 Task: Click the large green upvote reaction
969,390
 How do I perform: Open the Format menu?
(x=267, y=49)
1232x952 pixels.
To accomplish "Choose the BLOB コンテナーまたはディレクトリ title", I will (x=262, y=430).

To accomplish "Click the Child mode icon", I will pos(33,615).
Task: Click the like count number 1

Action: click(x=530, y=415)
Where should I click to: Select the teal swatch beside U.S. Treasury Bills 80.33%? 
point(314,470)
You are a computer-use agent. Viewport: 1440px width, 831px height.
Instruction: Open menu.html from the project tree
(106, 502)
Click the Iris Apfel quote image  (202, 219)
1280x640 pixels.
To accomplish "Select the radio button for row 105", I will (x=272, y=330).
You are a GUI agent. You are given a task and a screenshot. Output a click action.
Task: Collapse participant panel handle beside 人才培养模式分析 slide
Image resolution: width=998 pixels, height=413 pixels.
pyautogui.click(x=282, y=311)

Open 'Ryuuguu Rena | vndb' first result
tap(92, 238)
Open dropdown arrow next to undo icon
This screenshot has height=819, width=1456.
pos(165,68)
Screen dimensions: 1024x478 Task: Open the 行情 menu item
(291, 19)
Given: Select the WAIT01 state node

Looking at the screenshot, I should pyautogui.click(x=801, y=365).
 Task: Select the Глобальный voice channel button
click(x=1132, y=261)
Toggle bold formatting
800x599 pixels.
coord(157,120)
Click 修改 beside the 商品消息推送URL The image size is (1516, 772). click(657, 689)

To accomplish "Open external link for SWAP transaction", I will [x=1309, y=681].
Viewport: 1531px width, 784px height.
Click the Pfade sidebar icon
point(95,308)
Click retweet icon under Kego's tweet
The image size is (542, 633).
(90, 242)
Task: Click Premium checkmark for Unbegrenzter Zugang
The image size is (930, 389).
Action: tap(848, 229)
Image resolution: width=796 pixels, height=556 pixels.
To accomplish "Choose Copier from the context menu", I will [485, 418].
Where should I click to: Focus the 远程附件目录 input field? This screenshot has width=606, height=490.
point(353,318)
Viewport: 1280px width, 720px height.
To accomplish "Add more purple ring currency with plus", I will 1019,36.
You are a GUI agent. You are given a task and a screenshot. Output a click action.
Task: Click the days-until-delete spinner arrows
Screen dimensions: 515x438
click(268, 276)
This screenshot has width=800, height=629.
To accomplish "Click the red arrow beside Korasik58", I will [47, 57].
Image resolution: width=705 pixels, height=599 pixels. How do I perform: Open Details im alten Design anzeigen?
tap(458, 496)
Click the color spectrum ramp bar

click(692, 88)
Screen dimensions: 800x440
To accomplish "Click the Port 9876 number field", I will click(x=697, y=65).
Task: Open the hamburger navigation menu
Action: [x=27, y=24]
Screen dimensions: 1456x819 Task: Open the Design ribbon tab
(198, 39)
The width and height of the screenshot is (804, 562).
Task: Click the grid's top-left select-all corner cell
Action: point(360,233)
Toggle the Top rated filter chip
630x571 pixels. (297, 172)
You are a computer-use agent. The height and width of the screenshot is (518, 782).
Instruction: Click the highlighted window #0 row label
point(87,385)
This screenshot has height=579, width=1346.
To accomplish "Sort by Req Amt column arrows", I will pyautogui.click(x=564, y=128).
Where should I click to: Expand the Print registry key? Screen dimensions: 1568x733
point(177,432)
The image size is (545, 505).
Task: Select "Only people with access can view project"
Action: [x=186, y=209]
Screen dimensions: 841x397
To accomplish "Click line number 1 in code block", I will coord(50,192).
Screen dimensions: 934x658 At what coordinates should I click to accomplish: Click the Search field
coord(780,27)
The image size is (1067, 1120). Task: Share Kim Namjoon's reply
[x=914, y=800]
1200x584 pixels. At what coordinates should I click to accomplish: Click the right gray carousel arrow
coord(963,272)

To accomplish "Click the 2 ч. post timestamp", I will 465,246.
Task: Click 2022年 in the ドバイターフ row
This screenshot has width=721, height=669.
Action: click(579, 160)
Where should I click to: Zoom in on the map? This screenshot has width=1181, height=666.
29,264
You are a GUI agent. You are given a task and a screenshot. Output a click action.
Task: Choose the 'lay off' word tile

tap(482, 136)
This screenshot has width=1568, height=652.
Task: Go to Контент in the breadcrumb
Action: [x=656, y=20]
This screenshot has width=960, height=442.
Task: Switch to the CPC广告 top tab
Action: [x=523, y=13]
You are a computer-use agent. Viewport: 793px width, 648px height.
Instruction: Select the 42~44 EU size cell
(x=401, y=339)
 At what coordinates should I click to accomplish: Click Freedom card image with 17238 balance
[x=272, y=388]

Brief:
Give every line of the items above as a JSON list of strings, one string per line, with blank lines left out.

Task result:
[
  " Task: Click the large green upvote reaction",
  "969,390",
  " How do I perform: Open the Format menu?",
  "(x=267, y=49)",
  "1232x952 pixels.",
  "To accomplish \"Choose the BLOB コンテナーまたはディレクトリ title\", I will (x=262, y=430).",
  "To accomplish \"Click the Child mode icon\", I will pos(33,615).",
  "Task: Click the like count number 1",
  "Action: click(x=530, y=415)",
  "Where should I click to: Select the teal swatch beside U.S. Treasury Bills 80.33%? ",
  "point(314,470)",
  "You are a computer-use agent. Viewport: 1440px width, 831px height.",
  "Instruction: Open menu.html from the project tree",
  "(106, 502)",
  "Click the Iris Apfel quote image  (202, 219)",
  "1280x640 pixels.",
  "To accomplish \"Select the radio button for row 105\", I will (x=272, y=330).",
  "You are a GUI agent. You are given a task and a screenshot. Output a click action.",
  "Task: Collapse participant panel handle beside 人才培养模式分析 slide",
  "Image resolution: width=998 pixels, height=413 pixels.",
  "pyautogui.click(x=282, y=311)",
  "Open 'Ryuuguu Rena | vndb' first result",
  "tap(92, 238)",
  "Open dropdown arrow next to undo icon",
  "This screenshot has height=819, width=1456.",
  "pos(165,68)",
  "Screen dimensions: 1024x478 Task: Open the 行情 menu item",
  "(291, 19)",
  "Given: Select the WAIT01 state node",
  "Looking at the screenshot, I should pyautogui.click(x=801, y=365).",
  " Task: Select the Глобальный voice channel button",
  "click(x=1132, y=261)",
  "Toggle bold formatting",
  "800x599 pixels.",
  "coord(157,120)",
  "Click 修改 beside the 商品消息推送URL The image size is (1516, 772). click(657, 689)",
  "To accomplish \"Open external link for SWAP transaction\", I will [x=1309, y=681].",
  "Viewport: 1531px width, 784px height.",
  "Click the Pfade sidebar icon",
  "point(95,308)",
  "Click retweet icon under Kego's tweet",
  "The image size is (542, 633).",
  "(90, 242)",
  "Task: Click Premium checkmark for Unbegrenzter Zugang",
  "The image size is (930, 389).",
  "Action: tap(848, 229)",
  "Image resolution: width=796 pixels, height=556 pixels.",
  "To accomplish \"Choose Copier from the context menu\", I will [485, 418].",
  "Where should I click to: Focus the 远程附件目录 input field? This screenshot has width=606, height=490.",
  "point(353,318)",
  "Viewport: 1280px width, 720px height.",
  "To accomplish \"Add more purple ring currency with plus\", I will 1019,36.",
  "You are a GUI agent. You are given a task and a screenshot. Output a click action.",
  "Task: Click the days-until-delete spinner arrows",
  "Screen dimensions: 515x438",
  "click(268, 276)",
  "This screenshot has width=800, height=629.",
  "To accomplish \"Click the red arrow beside Korasik58\", I will [47, 57].",
  "Image resolution: width=705 pixels, height=599 pixels. How do I perform: Open Details im alten Design anzeigen?",
  "tap(458, 496)",
  "Click the color spectrum ramp bar",
  "click(692, 88)",
  "Screen dimensions: 800x440",
  "To accomplish \"Click the Port 9876 number field\", I will click(x=697, y=65).",
  "Task: Open the hamburger navigation menu",
  "Action: [x=27, y=24]",
  "Screen dimensions: 1456x819 Task: Open the Design ribbon tab",
  "(198, 39)",
  "The width and height of the screenshot is (804, 562).",
  "Task: Click the grid's top-left select-all corner cell",
  "Action: point(360,233)",
  "Toggle the Top rated filter chip",
  "630x571 pixels. (297, 172)",
  "You are a computer-use agent. The height and width of the screenshot is (518, 782).",
  "Instruction: Click the highlighted window #0 row label",
  "point(87,385)",
  "This screenshot has height=579, width=1346.",
  "To accomplish \"Sort by Req Amt column arrows\", I will pyautogui.click(x=564, y=128).",
  "Where should I click to: Expand the Print registry key? Screen dimensions: 1568x733",
  "point(177,432)",
  "The image size is (545, 505).",
  "Task: Select \"Only people with access can view project\"",
  "Action: [x=186, y=209]",
  "Screen dimensions: 841x397",
  "To accomplish \"Click line number 1 in code block\", I will coord(50,192).",
  "Screen dimensions: 934x658 At what coordinates should I click to accomplish: Click the Search field",
  "coord(780,27)",
  "The image size is (1067, 1120). Task: Share Kim Namjoon's reply",
  "[x=914, y=800]",
  "1200x584 pixels. At what coordinates should I click to accomplish: Click the right gray carousel arrow",
  "coord(963,272)",
  "To accomplish \"Click the 2 ч. post timestamp\", I will 465,246.",
  "Task: Click 2022年 in the ドバイターフ row",
  "This screenshot has width=721, height=669.",
  "Action: click(579, 160)",
  "Where should I click to: Zoom in on the map? This screenshot has width=1181, height=666.",
  "29,264",
  "You are a GUI agent. You are given a task and a screenshot. Output a click action.",
  "Task: Choose the 'lay off' word tile",
  "tap(482, 136)",
  "This screenshot has width=1568, height=652.",
  "Task: Go to Контент in the breadcrumb",
  "Action: [x=656, y=20]",
  "This screenshot has width=960, height=442.",
  "Task: Switch to the CPC广告 top tab",
  "Action: [x=523, y=13]",
  "You are a computer-use agent. Viewport: 793px width, 648px height.",
  "Instruction: Select the 42~44 EU size cell",
  "(x=401, y=339)",
  " At what coordinates should I click to accomplish: Click Freedom card image with 17238 balance",
  "[x=272, y=388]"
]